Zurück Einstufung nach Dienstalter

Das Orchester ordnet neu eingestellte Musiker nicht in die tatsächlich erreichte niedrigere, sondern in die nach TVK höchste zulässige Dienstaltersstufe ein. Zur Begründung wird angeführt, daß diese Möglichkeit im TVK ausdrücklich vorgesehen sei und bei anderen Orchestern, z. B. in Berlin, ebenso verfahren werde.

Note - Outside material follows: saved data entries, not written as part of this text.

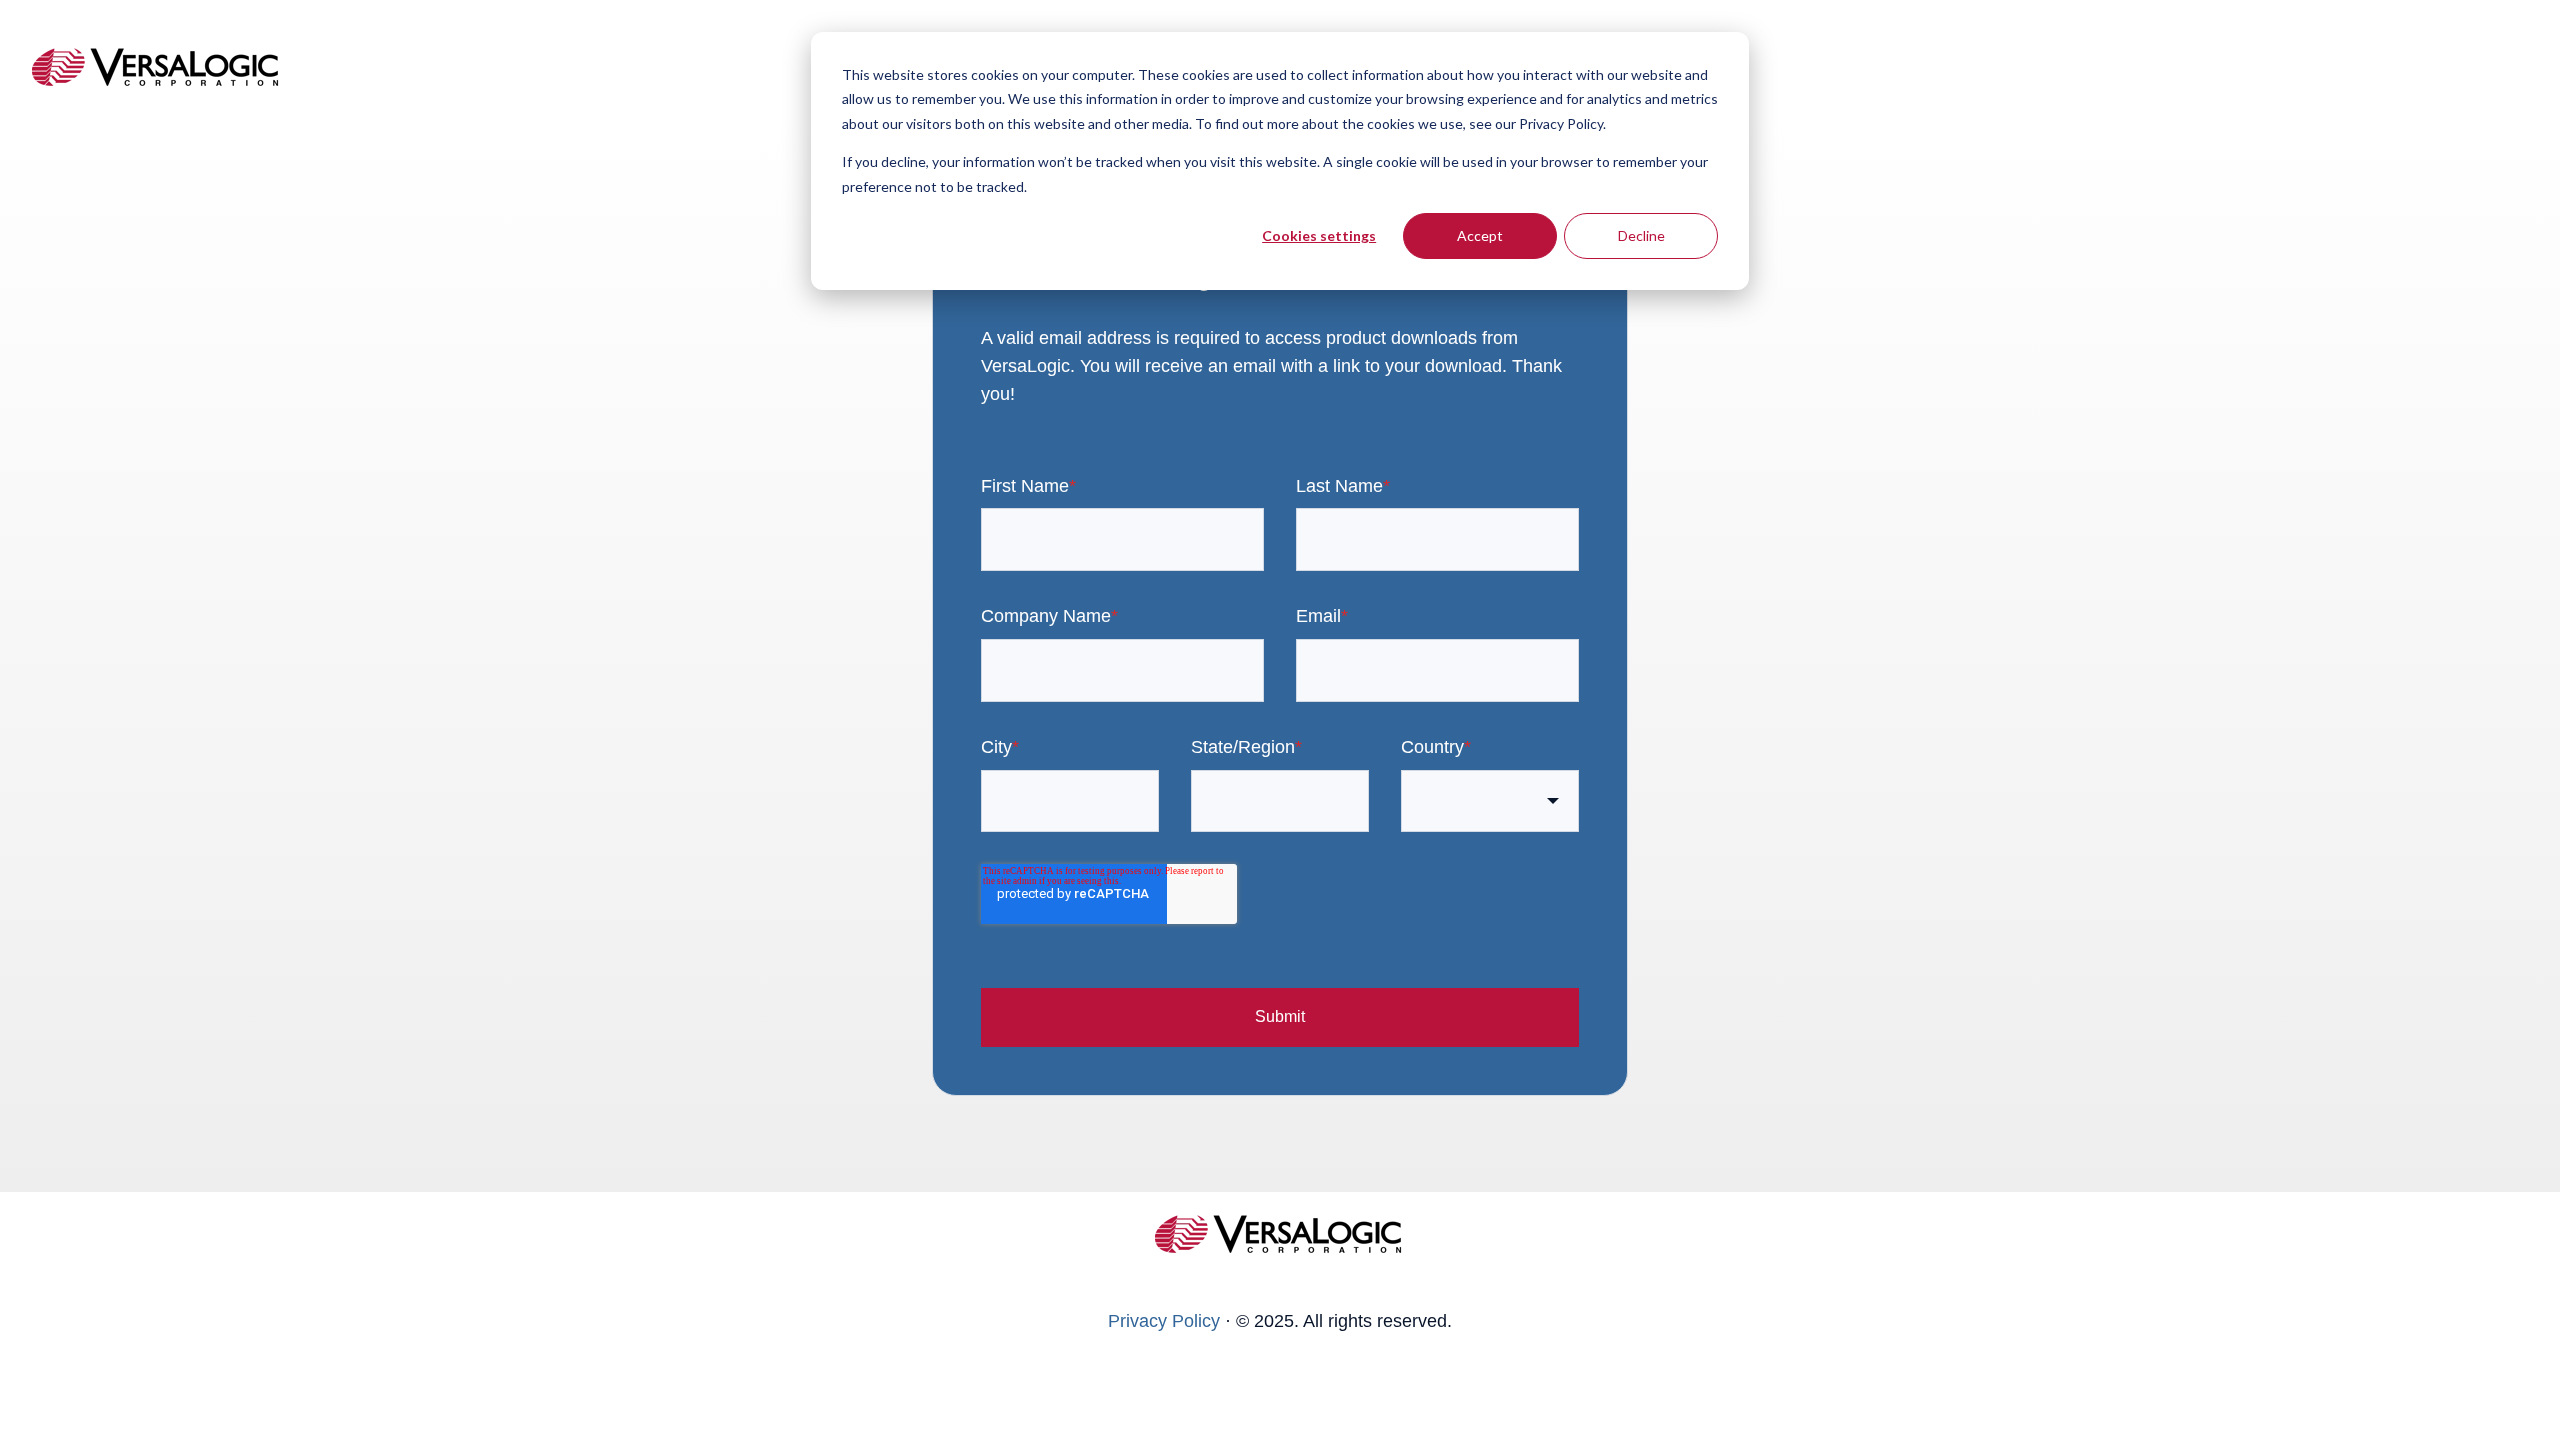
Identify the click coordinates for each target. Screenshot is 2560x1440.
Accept (1480, 235)
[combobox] (1490, 801)
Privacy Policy (1164, 1321)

Der Rechnungshof hält die allgemeine Einstufung in die höchst zulässige Stufe nicht für vertretbar und auch die Begründung mit den Verhältnissen in Berlin nicht für stichhaltig. Besondere tarifliche Maßnahmen sind im seinerzeitigen Berlin (West) ermöglicht worden, um die Konkurrenzsituation angesichts der damals isolierten Lage der Stadt zu verbessern. Diese Besonderheit trifft auf das Philharmonische Staatsorchester nicht zu. Der Rechnungshof hat deshalb gefordert, neu einzustellende Musiker bei nächster sich bietender Gelegenheit in die zutreffende Stufe einzugruppieren.

Zurück Besondere Vergütungen

Die Musiker sind verpflichtet, im Rahmen ihres Leistungsvermögens sowohl andere als die im Arbeitsvertrag genannten als auch ungewöhnliche Instrumente gegen besondere Vergütung zu spielen. Die Kulturbehörde hat mit der Deutschen Orchestervereinigung als gewerkschaftlicher Organisation der Musiker eine Vergütungsregelung getroffen, in der diese Sonderhonorare als prozentuale Anteile der Grundvergütung festgelegt wurden. Dabei wurden zum Teil feste Anteile, zum Teil Honorarrahmen mit variablen Anteilen „je nach Umfang und Schwierigkeit der Leistung" vereinbart.

Bei der Bemessung der Entgelte hat das Orchester bisher regelhaft die vorgesehenen Rahmen nicht in Anspruch genommen, sondern generell den jeweiligen Höchstsatz zugrunde gelegt.

Der Rechnungshof hat dies beanstandet und gefordert, die entsprechenden Leistungen zu typisieren und Kriterien für eine Pauschalierung auch unterhalb des Höchstsatzes zu entwickeln.

Ziel muss es sein, nachvollziehbare Kriterien für eine angemessene und sachlich gerechtfertigte Sonderhonorierung zu entwickeln. Dabei gilt es, Fehlentwicklungen zu verhindern, wie z.B. die Zahlung einer besonderen Vergütung für das Spielen eines „ungewöhnlichen Instruments" an einen 1. Solisten, weil dieser in einem Konzert mit seinem Instrument ausnahmsweise die

2. Stimme spielen muß. Zurück Stellungnahme der Kulturbehörde

Die Kulturbehörde hat betont, sie teile die Kritik des Rechnungshofs insbesondere im tarifvertraglichen Bereich. Allerdings habe weder sie noch die Leitung des Philharmonischen Staatsorchesters die Möglichkeit, Änderungen allein vorzunehmen. Häufig könnten die Anregungen und Vorschläge nur an die Tarifvertragsparteien weitergeleitet werden.

Die Auslastung des Orchesters sei in der Spielzeit 1998/99 verbessert worden.